Having queued for a start time, map and punch card, you go to the false start where the timing begins and you sprint five yards to the master map to copy your control point locations. Then you start for real, working out a route as you go. Before this point, the only information you can study over a cup of tea and a bacon sandwich is the unmarked map, but at least it gives you the chance to work out which way north is, at your leisure, and perhaps even more critically, to distinguish fences from paths or contour lines or something called an uncrossable dyke.

For beginners, compass work and intricate map-reading are all a bit of a technicality: your route won't be very complicated, as it relies mostly on paths. You can easily see where you've got to go, if you have any map sense at all. Once you get competitive, it's a different story: your instantly planned route has to weight up the various options from point to point.
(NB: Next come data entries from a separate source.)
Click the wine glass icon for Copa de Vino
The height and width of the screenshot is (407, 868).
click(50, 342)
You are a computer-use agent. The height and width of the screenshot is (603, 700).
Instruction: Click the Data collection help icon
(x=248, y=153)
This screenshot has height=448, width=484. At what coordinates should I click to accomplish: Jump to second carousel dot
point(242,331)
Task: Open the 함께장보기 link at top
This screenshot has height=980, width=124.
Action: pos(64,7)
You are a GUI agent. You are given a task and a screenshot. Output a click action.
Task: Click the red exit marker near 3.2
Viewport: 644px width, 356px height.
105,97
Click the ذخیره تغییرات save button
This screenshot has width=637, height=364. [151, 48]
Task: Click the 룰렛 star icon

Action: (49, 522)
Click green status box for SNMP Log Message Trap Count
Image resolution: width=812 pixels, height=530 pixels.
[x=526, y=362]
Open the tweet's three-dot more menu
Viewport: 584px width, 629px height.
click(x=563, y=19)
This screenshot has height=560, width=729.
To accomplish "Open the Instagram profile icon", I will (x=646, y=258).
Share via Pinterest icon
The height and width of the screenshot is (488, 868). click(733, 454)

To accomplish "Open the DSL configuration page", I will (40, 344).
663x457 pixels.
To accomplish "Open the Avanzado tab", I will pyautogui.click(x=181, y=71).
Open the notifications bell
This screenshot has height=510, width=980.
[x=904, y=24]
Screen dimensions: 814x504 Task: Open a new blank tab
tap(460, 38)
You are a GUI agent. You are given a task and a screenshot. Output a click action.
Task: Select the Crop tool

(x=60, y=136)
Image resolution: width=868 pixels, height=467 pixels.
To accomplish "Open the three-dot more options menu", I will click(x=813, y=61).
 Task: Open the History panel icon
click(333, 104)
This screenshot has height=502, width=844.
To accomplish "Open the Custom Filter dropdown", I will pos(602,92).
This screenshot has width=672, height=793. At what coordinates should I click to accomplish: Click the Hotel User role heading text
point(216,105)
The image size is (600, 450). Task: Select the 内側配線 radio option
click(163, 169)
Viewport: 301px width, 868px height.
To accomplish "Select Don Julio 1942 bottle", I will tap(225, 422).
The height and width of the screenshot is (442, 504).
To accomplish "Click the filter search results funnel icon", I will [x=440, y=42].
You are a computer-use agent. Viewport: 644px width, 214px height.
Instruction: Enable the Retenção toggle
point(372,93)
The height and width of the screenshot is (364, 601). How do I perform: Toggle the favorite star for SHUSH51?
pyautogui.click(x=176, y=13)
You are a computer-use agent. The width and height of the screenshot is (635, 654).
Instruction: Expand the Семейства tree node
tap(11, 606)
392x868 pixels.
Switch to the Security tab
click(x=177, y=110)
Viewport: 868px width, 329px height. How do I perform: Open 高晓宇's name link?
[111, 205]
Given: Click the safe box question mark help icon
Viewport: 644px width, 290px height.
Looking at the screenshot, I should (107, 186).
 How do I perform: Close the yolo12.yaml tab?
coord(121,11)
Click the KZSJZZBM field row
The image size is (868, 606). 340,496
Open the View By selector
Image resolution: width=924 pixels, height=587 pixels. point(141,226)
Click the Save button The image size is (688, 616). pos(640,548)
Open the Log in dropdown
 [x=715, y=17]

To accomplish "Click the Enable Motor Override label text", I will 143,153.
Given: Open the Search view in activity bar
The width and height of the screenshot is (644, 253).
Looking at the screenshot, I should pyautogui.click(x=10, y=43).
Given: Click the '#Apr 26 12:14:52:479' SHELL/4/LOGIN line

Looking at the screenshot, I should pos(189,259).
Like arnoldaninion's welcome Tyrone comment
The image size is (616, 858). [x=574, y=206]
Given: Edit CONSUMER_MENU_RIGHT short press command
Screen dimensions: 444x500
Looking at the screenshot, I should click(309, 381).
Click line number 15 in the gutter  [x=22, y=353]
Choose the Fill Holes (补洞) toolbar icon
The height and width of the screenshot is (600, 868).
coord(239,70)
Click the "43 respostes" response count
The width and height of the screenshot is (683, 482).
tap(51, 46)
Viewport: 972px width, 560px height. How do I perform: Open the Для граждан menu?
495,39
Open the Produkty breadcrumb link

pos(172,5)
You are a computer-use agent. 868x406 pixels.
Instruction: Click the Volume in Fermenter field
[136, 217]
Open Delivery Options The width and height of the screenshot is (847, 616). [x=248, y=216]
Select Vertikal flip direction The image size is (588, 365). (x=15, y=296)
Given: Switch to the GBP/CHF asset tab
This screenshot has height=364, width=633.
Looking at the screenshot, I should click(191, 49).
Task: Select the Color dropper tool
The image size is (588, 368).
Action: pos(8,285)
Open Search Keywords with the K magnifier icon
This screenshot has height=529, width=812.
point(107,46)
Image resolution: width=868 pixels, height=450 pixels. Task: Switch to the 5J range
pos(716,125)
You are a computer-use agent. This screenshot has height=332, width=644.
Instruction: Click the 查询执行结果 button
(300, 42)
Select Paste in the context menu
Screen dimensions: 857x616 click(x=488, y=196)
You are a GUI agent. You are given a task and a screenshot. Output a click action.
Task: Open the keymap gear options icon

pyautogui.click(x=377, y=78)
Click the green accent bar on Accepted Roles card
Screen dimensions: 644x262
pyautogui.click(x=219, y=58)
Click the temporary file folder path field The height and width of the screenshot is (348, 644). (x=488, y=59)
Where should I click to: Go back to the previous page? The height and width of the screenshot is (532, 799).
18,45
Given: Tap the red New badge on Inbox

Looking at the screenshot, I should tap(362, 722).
The easiest way will be the longest, but the direct route might have almost impenetrable undergrowth. It's your choice. A serious map- or compass- reading error could lose you minutes and add to the distance travelled, particularly if an impassable obstacle is overlooked on the map.

Even on easy terrain, time pressure can induce mistakes in anyone with more enthusiasm than experience. You should aim for a level of exertion that still allows the brain to function and leaves you with enough co- ordination to clip your card at each control. Keeping moving, even slowly, is the key, getting your bearings as you go. At the highest levels, where long distances are covered in world-class running times, momentary indecision which costs just five or 10 seconds can be the difference between gold and also-ran. But unless you're representing your country or have a lot of money on the outcome, remember that orienteering - above all other sports - is not about arriving so much as how you get there. Besides, there's only orange squash and, inexplicably, results papers pinned up on washing lines to look forward to anyway.

getting your bearings

Contact the British Orienteering Federation, Riversdale, Dale Road North, Darley Dale, Matlock, Derbyshire DE4 2HX (01629 734042;; e-mail Send an A4 sae for a starter pack including details on local clubs, fixtures lists and what to do at your first event. Compass Sport (0181-892 9429; e-mail is Britain's national orienteering magazine, with extensive coverage of the national and international race scene and related events, such as mountain marathons and mountain bike orienteering.

No special clothing is needed to start orienteering, although tracksuit trousers and trainers are sensible. Competitive orienteers often wear studded shoes and gaiters over Lycra leggings. You need a rollerball pen for marking the course on your map, a compass and a clear polythene bag to use as a map case. The map and control card are supplied by the organisers, covered by a modest entry fee.

Orienteering takes place all over the country, but the bigger the terrain the better. This weekend, World Cup races are being held in the Lake District and in 1999 the World Championships come to Scotland, which has ideal conditions.

If you don't fancy jogging, the Trail Cyclists Association (01531 632650) arranges 70 mountain bike orienteering events a year in the UK; the Porelle/ Polaris Challenge (01246 240218) is a two-day off-road bike orienteering event held three time a year. Combining your skills, events such as the Salomon X-Mountain Adventure (01256 479555) offer biking, kayaking, hiking and orienteering over a two-day wilderness course. There are six held throughout Europe - the next one takes place in Scotland from 5-7 June.